• _Work instructions_
Output only the lines below from the one holding "This screenshot has width=785, height=686." down to the one holding "the dollar icon", both end lines included and every picture dropped.

• _Given entries_
◆ ◆ ◆ ◆ ◆ ◆ ◆

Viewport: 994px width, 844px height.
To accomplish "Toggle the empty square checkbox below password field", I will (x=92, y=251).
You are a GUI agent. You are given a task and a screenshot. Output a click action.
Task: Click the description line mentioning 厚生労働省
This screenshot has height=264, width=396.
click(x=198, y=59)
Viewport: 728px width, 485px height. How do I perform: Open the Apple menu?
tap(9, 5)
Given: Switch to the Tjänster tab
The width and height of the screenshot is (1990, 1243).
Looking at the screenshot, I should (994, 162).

◆ ◆ ◆ ◆ ◆ ◆ ◆

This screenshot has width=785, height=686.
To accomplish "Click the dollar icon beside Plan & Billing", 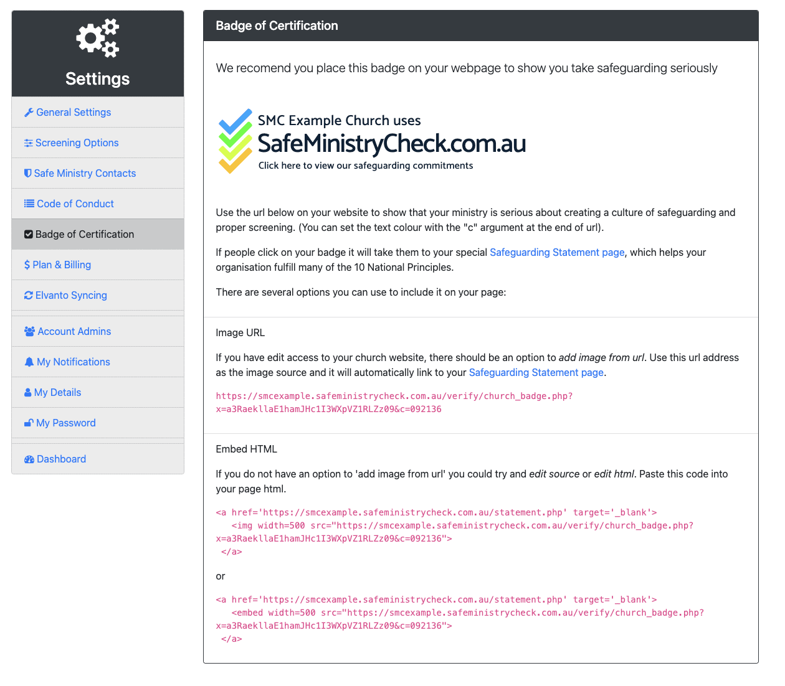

◆ ◆ ◆ ◆ ◆ ◆ ◆

• _Solution to this task_
This screenshot has width=785, height=686.
To accomplish "Click the dollar icon beside Plan & Billing", 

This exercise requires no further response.